Photo by Don Kellogg

Tuesday, February 2, 2016

Smart People

Second Stage has chosen to present likely the most self-absorbed, un-interesting, and indulgent play by what can only be described as a bitter, angry, ivy-leaguer stuck in academia-land with no real connection to the real world where us normal folk live.

With a "smart" connection to racism that likely nobody except a few in the theater might even appreciate, we get Barak Obama's election thrown in our face even tho it has nothing to do directly with the story of the four unrelated characters.  But of course it was there because everything in this playwright's universe probably revolves around Barak Obama and his historic presidency. It is central to the quintessential millennial's storyline.

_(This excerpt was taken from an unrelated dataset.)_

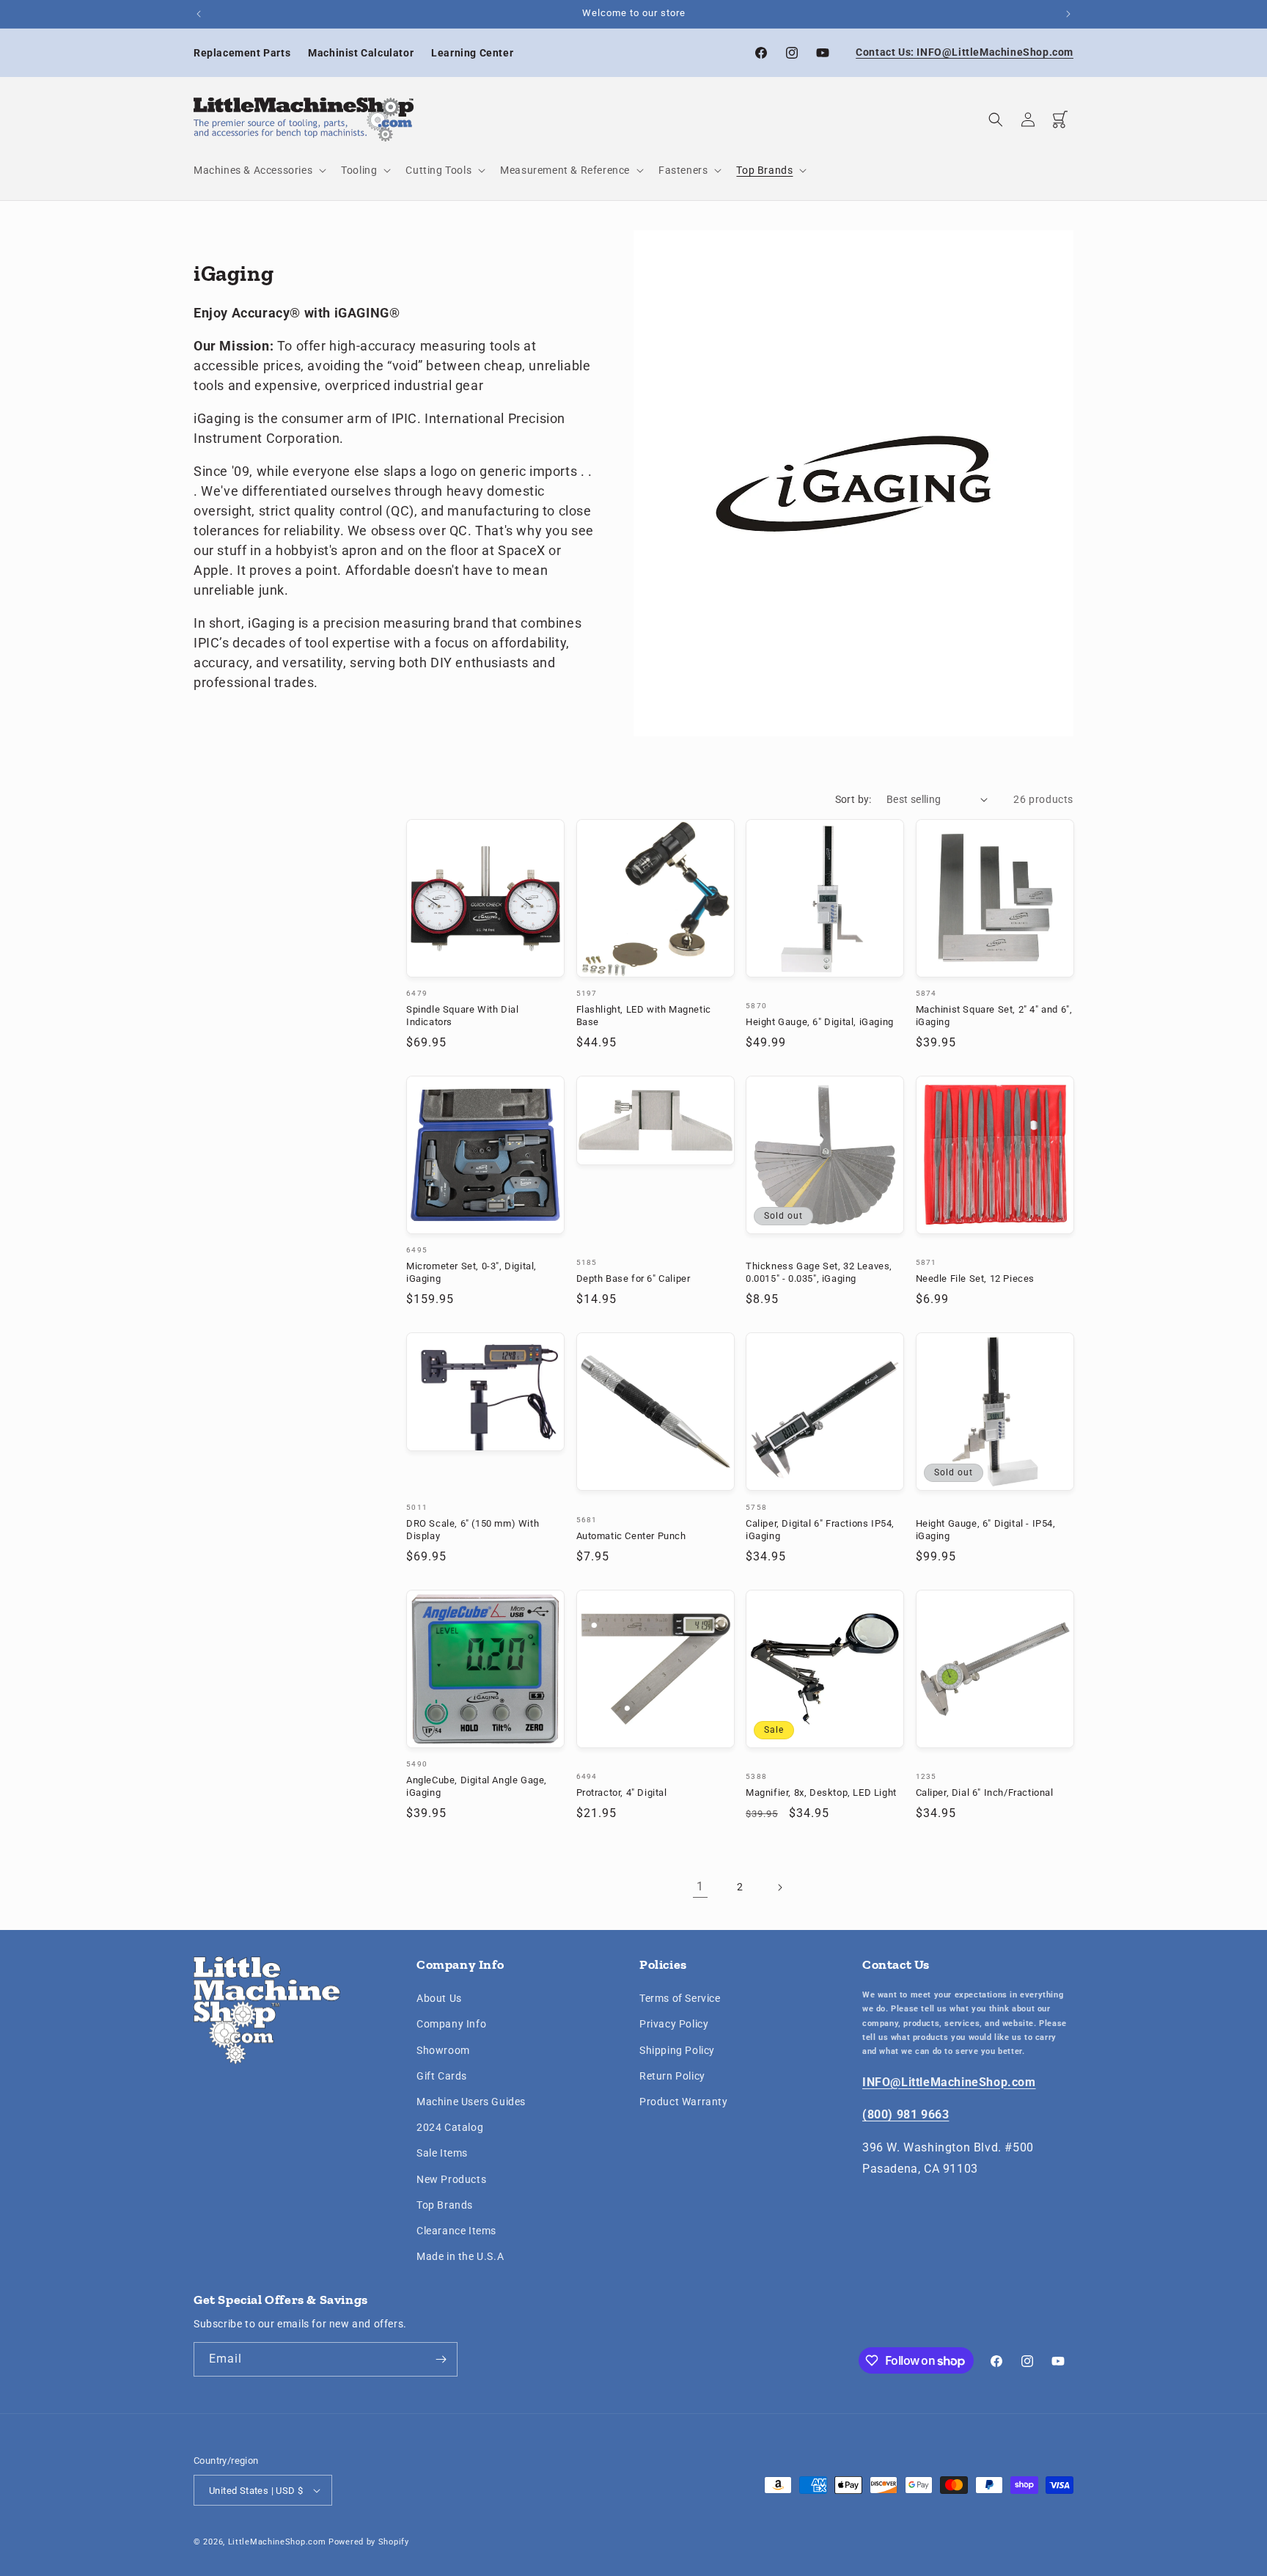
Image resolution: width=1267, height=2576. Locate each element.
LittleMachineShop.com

One would expect that the actors on the stage might have salvaged the material.  Unfortunately, there wasn't a stage actor anywhere to be found.  TV-land has invaded all four of the characters.  Overall the actors were too loud, too flat, and seemed to be playing to the cameras as they are used to.   It didn't help that the structure of the play was vignette-like often promoting the short burst messages.  I was ready for commercials to roll at some points.

The playwright... oh sorry... the author (she's too good to be a playwright i suppose), Lydia R. Diamond likely identifies closely with this over privileged academic bubble fantasy she portrays as real life.  The truth of the matter is that each of the characters exudes stereotype to the point I wanted to vomit.  The power-Asian academic who secretly loves to shop and screw (Anne Son), the top-of-his-class African American doctor (Mahershala Ali) who still can't get ahead due to his race and associated anger, the over-privileged white professor (Joshua Jackson) who never spent a day in the real world, and finally the broke, idealistic, young, pretty black actress (Tessa Thompson) who smokes and screws the doctor because she might just get her MRS.  And while I am now delighted to know that Mr. Jackson is well endowed, the locker room scene was totally gratuitous and completely derivative.  I suspect it may eventually get cut.

Do yourself a favor and skip Smart People.  You'll save a shoe that you otherwise would want to throw at these over-priveledged loser-characters who think they have a purpose in life you see on stage.